Em mim está contido o existente E o inexistente também está contido Sou fonte do achado e do perdido O mundo em evolução, e o decadente Eu sou o refluir e a força fluente Que impele a enorme vaga destrutiva Eu sou a enorme e inertes,massa viva E englobo tudo, que existia ou haja havido.
Um simples grão de pó sou eu, ... ... E também estrela mais fulgente, E o maior corpo sólido existente, E o sol que exaurido feneceu, O arco-íris que esvaeceu, O bólido errante que no espaço vaga, A chama de uma vela que se apaga, O elo forte, e o fraco da corrente.
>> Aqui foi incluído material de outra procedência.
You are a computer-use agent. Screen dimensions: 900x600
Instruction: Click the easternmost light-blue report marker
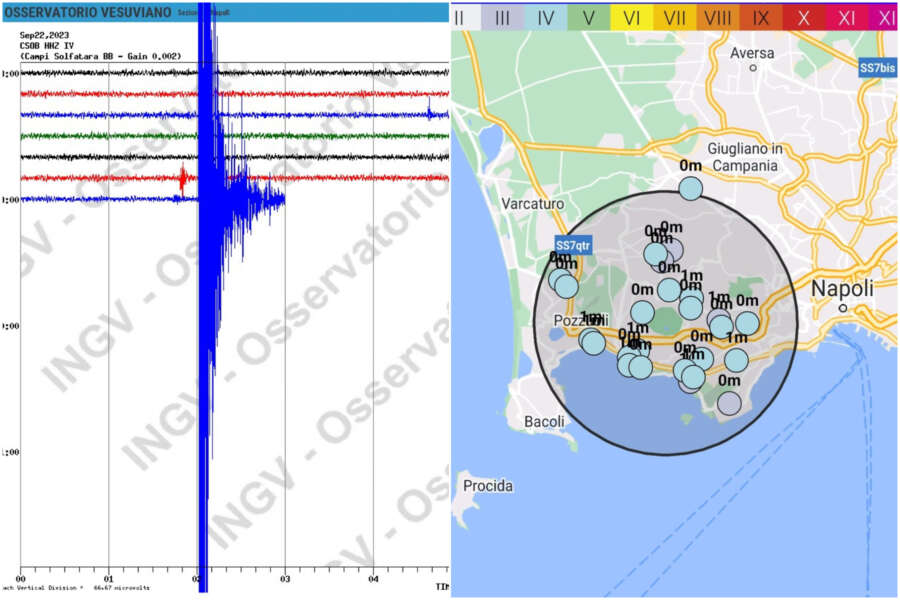(747, 323)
Sou a venalidade das palavras atoas Ditas, escritas ou imaginadas Que as coisas vivas ou inanimadas Poderes inusitados ou forças boas... ... Ou negras, atam a mim em tom de Loas Como se eu fosse algo descritível Tentam realizar o impossível Pintar o todo em simples pinceladas.
Eu sou dos sons a variedade imensa E do silêncio a voz inusitada E tal qual sou o tudo, sou o nada Sou o sumo prazer, e a dor intensa O castigo cruel e a recompensa, A pura inteligência, a ignorância, A exata coerência e a discrepância A injustiça, e a lei aplicada.
Eu sou o inimaginável! Eu sou o inconcebível! Eu sou o imperecível! Eu sou o inominável! Eu sou o impalpável! Inimitável eu sou! Também oniparente Total e onipresente... Só eu sou o que sou!